:: Consigne ::
Dans le texte sur le travail de rue, à partir de quels deux mots le néologisme « glocalisation » est-il fabriqué ?

:: Extrait du texte ::
• • • • •

Nous intervenons sur des territoires
Le travail de rue est un travail local et c’est pourquoi nous réfléchissons d’abord à partir du local.
Nous rencontrons un public très divers chez lequel nous repérons des conduites addictives et des conduites à risques ; il peut connaître l’errance, des formes de repli, sur soi et/ou communautaires, et des difficultés psychiques, voire psychiatriques.
Nous pouvons témoigner de l’augmentation permanente de ces problématiques, qui nous pousse évidemment à nous demander pourquoi tant de ces jeunes y sont confrontés.
Réfléchir à partir de la glocalisation pour parler du local
Je fabrique ce mot à partir de globalisation, qui concerne les échanges économiques dans un monde libéral, et de localisation, qui concerne les personnes sur leur territoire.
Je préfère ce néologisme à mondialisation dont certains aspects sont positifs, comme l’ouverture sur le monde.
Aujourd’hui il n’y a plus de frontières dans les échanges de biens et de valeurs.
Mais dans ce monde glocalisé on parle surtout de la question économique ; elle y est bien différenciée de la question humaine, laquelle est peu traitée.
Les qualités qui sont mises en exergue dessinent ce que devrait être l’homme parfait dans ce monde-là : il devrait faire preuve, comme une valeur boursière, de mobilité et de plasticité.
Mais à la différence de ces valeurs virtuelles, les hommes sont très localisés, ils vivent quelque part.
Alors si les élites sont en accord avec la glocalisation et peuvent se déplacer comme elles veulent, le reste de la population cherche aussi à se déplacer, pour survivre, mais elle est refoulée et une grande partie se retrouve en situation d’errance.
Il y a beaucoup de dispositions législatives, et même de murs, pour empêcher ces déplacements de populations.
C’est là un des paradoxes de la glocalisation : on définit la mobilité comme étant valorisante mais on interdit de se déplacer.

• • • • •

Entrées enregistrées:
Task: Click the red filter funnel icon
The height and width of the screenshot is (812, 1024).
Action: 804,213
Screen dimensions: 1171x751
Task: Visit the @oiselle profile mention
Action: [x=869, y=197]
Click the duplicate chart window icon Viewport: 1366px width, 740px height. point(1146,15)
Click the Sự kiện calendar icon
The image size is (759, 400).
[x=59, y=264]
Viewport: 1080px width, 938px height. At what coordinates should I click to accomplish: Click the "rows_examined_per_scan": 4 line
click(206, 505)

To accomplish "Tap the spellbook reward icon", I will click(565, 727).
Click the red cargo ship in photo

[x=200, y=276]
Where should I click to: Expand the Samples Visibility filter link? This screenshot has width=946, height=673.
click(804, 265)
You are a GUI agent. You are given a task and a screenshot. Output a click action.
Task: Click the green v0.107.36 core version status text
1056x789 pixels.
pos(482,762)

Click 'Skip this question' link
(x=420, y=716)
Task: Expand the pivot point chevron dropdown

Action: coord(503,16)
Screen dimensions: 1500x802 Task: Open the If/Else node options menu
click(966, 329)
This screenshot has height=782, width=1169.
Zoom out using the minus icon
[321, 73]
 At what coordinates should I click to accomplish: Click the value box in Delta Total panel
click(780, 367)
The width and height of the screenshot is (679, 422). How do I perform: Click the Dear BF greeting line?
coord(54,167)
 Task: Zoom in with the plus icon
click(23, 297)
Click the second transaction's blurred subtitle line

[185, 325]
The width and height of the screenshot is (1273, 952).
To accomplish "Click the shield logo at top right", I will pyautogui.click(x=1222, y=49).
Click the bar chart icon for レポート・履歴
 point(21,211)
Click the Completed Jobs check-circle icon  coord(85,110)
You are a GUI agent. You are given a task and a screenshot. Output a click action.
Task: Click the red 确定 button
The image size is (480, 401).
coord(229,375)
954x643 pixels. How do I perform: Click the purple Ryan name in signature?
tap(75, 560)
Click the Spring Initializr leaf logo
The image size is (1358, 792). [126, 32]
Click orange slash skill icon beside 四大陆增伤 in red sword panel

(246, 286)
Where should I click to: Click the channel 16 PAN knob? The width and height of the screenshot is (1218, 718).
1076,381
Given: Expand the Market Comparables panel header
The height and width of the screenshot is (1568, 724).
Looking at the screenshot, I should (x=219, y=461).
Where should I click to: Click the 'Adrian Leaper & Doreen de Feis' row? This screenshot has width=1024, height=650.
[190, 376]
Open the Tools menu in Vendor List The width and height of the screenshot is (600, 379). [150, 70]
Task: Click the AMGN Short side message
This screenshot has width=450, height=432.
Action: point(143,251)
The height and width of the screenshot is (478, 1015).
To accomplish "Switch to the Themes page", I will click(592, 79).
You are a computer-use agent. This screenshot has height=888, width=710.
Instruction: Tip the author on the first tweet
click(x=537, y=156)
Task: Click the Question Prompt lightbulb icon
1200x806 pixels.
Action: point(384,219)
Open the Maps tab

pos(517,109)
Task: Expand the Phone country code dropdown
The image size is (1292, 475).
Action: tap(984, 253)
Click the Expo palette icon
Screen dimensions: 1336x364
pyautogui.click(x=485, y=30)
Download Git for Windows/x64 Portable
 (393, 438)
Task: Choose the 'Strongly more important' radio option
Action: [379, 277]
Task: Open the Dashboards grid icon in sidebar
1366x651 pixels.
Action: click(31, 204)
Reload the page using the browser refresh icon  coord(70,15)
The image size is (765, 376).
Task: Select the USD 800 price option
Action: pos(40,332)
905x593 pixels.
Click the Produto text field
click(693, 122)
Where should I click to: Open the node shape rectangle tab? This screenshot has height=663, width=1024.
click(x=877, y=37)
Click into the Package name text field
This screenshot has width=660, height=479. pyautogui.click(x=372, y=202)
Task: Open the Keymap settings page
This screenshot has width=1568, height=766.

• • • • •

:: Réponse ::
À partir de « globalisation » et de « localisation ».